# Data in this exercise:
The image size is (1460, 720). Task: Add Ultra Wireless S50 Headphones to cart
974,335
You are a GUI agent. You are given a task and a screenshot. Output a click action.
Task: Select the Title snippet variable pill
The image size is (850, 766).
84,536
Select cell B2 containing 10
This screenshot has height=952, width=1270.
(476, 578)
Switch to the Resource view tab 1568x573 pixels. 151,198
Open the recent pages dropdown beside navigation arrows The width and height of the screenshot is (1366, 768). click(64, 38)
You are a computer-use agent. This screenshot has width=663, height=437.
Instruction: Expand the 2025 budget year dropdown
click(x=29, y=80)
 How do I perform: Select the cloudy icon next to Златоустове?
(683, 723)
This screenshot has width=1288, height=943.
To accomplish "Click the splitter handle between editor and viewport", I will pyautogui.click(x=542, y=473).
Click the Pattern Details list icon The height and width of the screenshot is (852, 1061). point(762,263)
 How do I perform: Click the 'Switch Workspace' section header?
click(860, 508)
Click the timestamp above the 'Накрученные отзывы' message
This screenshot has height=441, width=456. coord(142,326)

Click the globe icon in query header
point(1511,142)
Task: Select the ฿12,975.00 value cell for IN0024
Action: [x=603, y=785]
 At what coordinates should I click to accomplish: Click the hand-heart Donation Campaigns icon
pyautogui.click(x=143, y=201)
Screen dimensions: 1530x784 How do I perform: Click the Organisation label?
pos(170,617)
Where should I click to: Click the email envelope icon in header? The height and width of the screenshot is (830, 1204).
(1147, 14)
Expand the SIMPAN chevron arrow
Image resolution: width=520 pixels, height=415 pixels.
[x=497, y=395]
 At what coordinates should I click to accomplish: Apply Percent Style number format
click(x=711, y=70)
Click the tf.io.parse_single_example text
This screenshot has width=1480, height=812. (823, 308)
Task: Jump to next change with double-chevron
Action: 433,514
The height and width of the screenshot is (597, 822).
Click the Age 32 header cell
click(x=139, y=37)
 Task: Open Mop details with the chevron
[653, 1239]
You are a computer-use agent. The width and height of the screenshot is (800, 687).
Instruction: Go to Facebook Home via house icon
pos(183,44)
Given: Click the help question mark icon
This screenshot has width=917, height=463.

# What you have to do:
Copy every line of the records above verbatim, in the same order and with the same line breaks.

# Output below:
The image size is (1460, 720). Task: Add Ultra Wireless S50 Headphones to cart
974,335
You are a GUI agent. You are given a task and a screenshot. Output a click action.
Task: Select the Title snippet variable pill
The image size is (850, 766).
84,536
Select cell B2 containing 10
This screenshot has height=952, width=1270.
(476, 578)
Switch to the Resource view tab 1568x573 pixels. 151,198
Open the recent pages dropdown beside navigation arrows The width and height of the screenshot is (1366, 768). click(64, 38)
You are a computer-use agent. This screenshot has width=663, height=437.
Instruction: Expand the 2025 budget year dropdown
click(x=29, y=80)
 How do I perform: Select the cloudy icon next to Златоустове?
(683, 723)
This screenshot has width=1288, height=943.
To accomplish "Click the splitter handle between editor and viewport", I will pyautogui.click(x=542, y=473).
Click the Pattern Details list icon The height and width of the screenshot is (852, 1061). point(762,263)
 How do I perform: Click the 'Switch Workspace' section header?
click(860, 508)
Click the timestamp above the 'Накрученные отзывы' message
This screenshot has height=441, width=456. coord(142,326)

Click the globe icon in query header
point(1511,142)
Task: Select the ฿12,975.00 value cell for IN0024
Action: [x=603, y=785]
 At what coordinates should I click to accomplish: Click the hand-heart Donation Campaigns icon
pyautogui.click(x=143, y=201)
Screen dimensions: 1530x784 How do I perform: Click the Organisation label?
pos(170,617)
Where should I click to: Click the email envelope icon in header? The height and width of the screenshot is (830, 1204).
(1147, 14)
Expand the SIMPAN chevron arrow
Image resolution: width=520 pixels, height=415 pixels.
[x=497, y=395]
 At what coordinates should I click to accomplish: Apply Percent Style number format
click(x=711, y=70)
Click the tf.io.parse_single_example text
This screenshot has width=1480, height=812. (823, 308)
Task: Jump to next change with double-chevron
Action: 433,514
The height and width of the screenshot is (597, 822).
Click the Age 32 header cell
click(x=139, y=37)
 Task: Open Mop details with the chevron
[653, 1239]
You are a computer-use agent. The width and height of the screenshot is (800, 687).
Instruction: Go to Facebook Home via house icon
pos(183,44)
Given: Click the help question mark icon
This screenshot has width=917, height=463.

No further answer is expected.